Victorian Valorie Cunningham has drawn on her experience as an emergency ward
doctor to write her own fictional treatment of what C.S. Lewis called “the problem of pain.”
Many have told her the book, titled Choices, gives them hope – and that her stories match their own experiences.
“People who feel lost spiritually, who are in pain – this book speaks to them,” she said. Some are agnostics, but Cunningham said a surprising number of the
Christians she meets in her practice “are really, really afraid of dying. I think it comes from a fear of judgment. Of
‘What if I am not good enough?’”
As her title suggests, Cunningham’s main thesis is like Lewis’ perspective: God permits suffering and evil as necessary conditions of free
will – without which life would not be worth living, and without which real love would
not be possible. Choices tells a series of fable-like stories set in different times and places, where people are
challenged to respond to suffering and evil with love.

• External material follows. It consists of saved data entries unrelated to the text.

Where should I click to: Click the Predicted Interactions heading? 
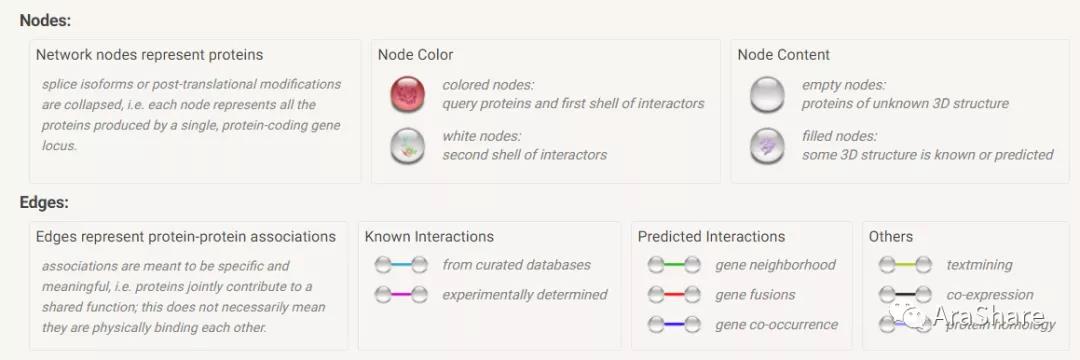(x=712, y=236)
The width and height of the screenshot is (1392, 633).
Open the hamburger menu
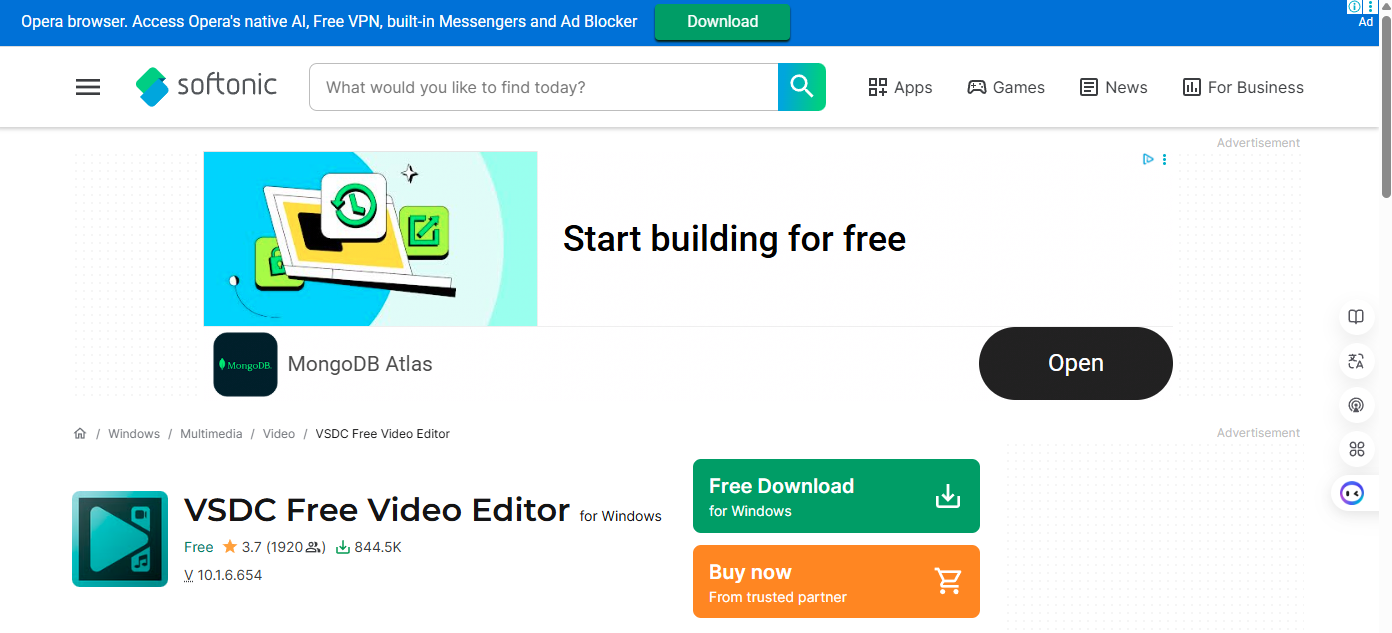(x=88, y=87)
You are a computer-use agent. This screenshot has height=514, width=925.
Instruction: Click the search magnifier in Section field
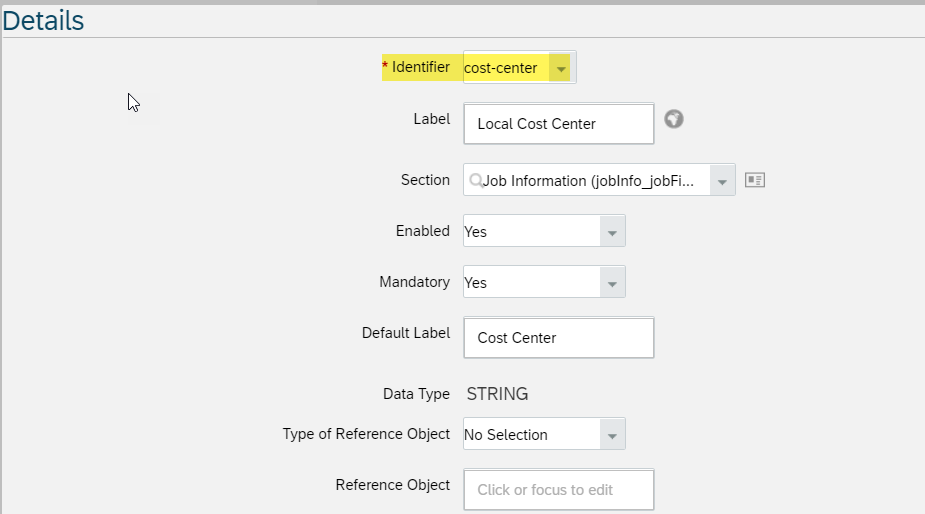click(475, 180)
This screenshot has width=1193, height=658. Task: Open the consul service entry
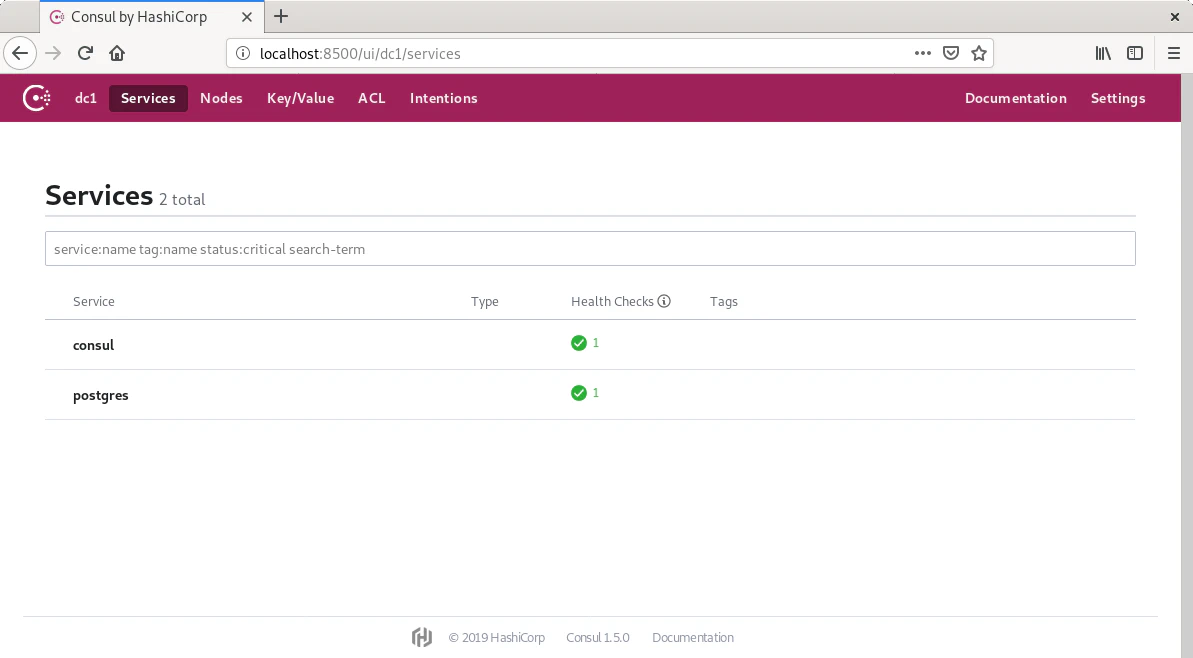pyautogui.click(x=94, y=345)
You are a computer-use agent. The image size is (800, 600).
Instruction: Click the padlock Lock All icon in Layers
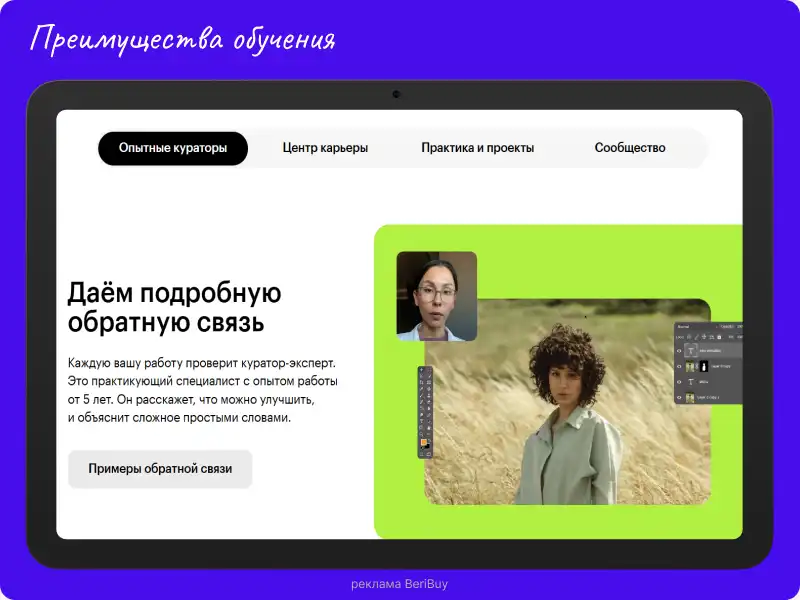[719, 337]
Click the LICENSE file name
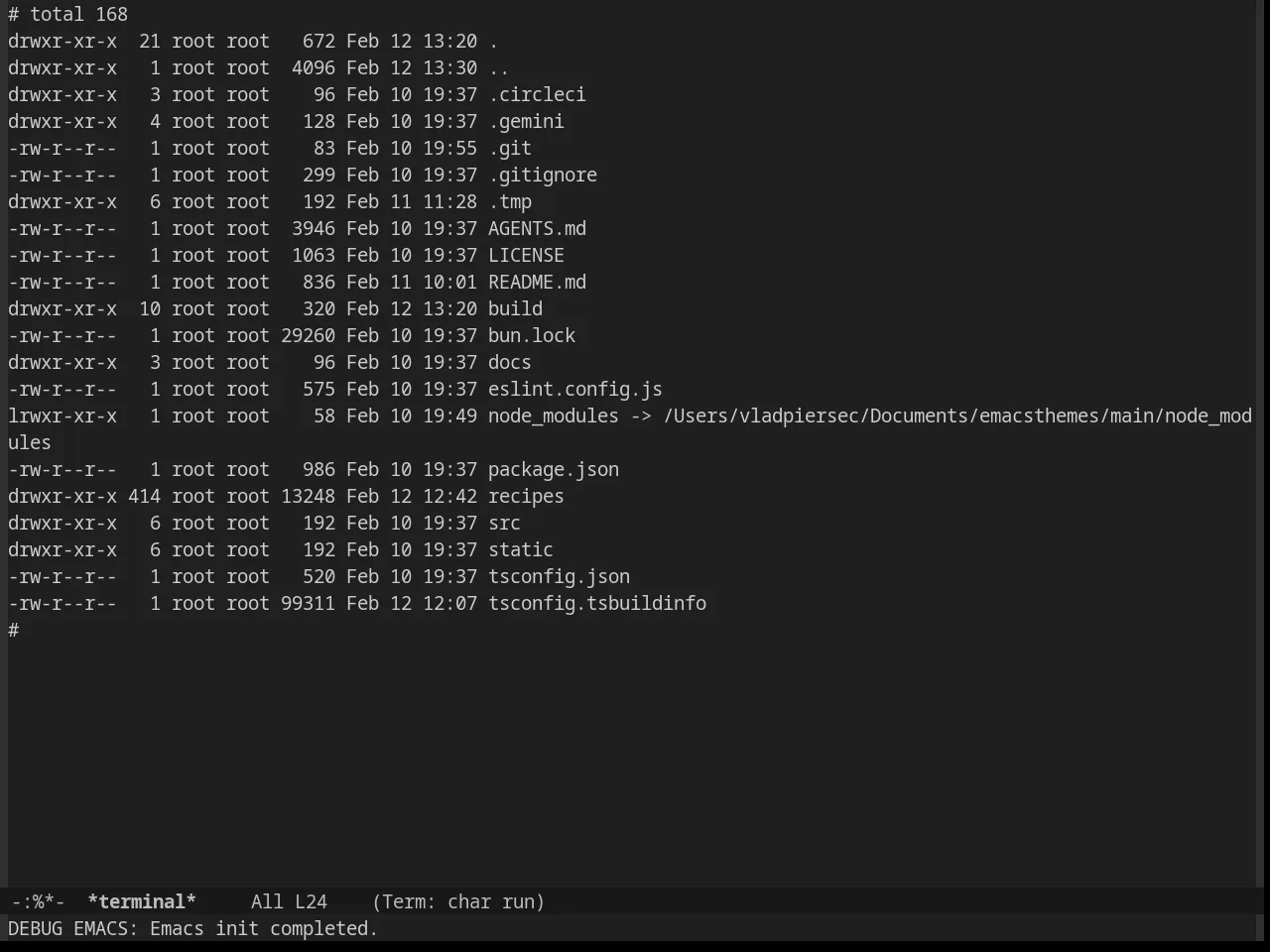The image size is (1270, 952). (526, 255)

A mentally handicapped child who is hidden, out of love, by his mother
transforms the lives of all he meets – after she changes her approach, on the advice of a friend, and teaches him to
live in the world.
A boy is dragged into a cruel act against an animal, that scars his psyche
permanently. But that scar leads him to defend a prostitute from being beaten
up – an act that triggers her reformation.
A young girl in Africa escapes from a savage attack on her village with her
little sister, but with both hands brutally chopped off. Their helplessness
allows a series of people to exercise generosity; ultimately rescued by monks,
she is able to let her sister make her own way in life – and she does the same.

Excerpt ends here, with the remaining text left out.